A privacy policy is a written statement that covers how an enterprise collects, handles and processes personal data. It ensures that the enterprise complies with regulatory standards for specific industries and publicly communicates to users how their data are collected, stored and shared. Taking privacy policies in isolation provides the views and perspectives of only one organization. But what if an organization’s privacy policy could be improved by comparing it to other organizations’ privacy policies and requirements? Moreover, how can different privacy policies be consistently compared? A possible explanation is found in text mining.
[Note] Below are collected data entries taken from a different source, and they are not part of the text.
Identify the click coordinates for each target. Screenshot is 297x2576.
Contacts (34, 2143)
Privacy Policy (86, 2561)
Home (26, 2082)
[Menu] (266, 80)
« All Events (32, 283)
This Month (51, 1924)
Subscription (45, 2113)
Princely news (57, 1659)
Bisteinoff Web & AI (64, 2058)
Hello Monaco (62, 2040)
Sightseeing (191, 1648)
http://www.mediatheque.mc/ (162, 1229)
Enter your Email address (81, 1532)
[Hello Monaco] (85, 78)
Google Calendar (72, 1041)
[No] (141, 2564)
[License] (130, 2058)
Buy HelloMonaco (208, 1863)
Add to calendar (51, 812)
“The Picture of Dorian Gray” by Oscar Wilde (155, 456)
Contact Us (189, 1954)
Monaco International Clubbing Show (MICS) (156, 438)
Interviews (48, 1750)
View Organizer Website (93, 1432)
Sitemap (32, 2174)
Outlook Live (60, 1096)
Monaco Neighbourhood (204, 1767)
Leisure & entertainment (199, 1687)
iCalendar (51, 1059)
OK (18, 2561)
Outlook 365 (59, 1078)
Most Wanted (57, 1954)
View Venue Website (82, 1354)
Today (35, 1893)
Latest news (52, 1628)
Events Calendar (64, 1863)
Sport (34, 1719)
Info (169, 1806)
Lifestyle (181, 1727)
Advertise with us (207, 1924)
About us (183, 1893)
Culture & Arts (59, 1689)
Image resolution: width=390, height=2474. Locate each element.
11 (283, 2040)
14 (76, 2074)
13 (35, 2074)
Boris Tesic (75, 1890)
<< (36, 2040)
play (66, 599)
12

Text mining is a method of transforming data from a text file to numerical values, making it possible to identify the frequency, context and similarities of key terms used in documents such as privacy policies. Information retrieval is a technique used in text mining that searches for specific terms and provides an output based on the results from one or multiple documents. Grouping or centralizing multiple documents in the same data set allows comparability, increasing the scale of the analysis and extending it across different documents. In other words, based on queries, a group of privacy policies can be searched to identify and compare the most relevant terms they contain or to highlight whether a relevant term or definition is not present in that group of policies.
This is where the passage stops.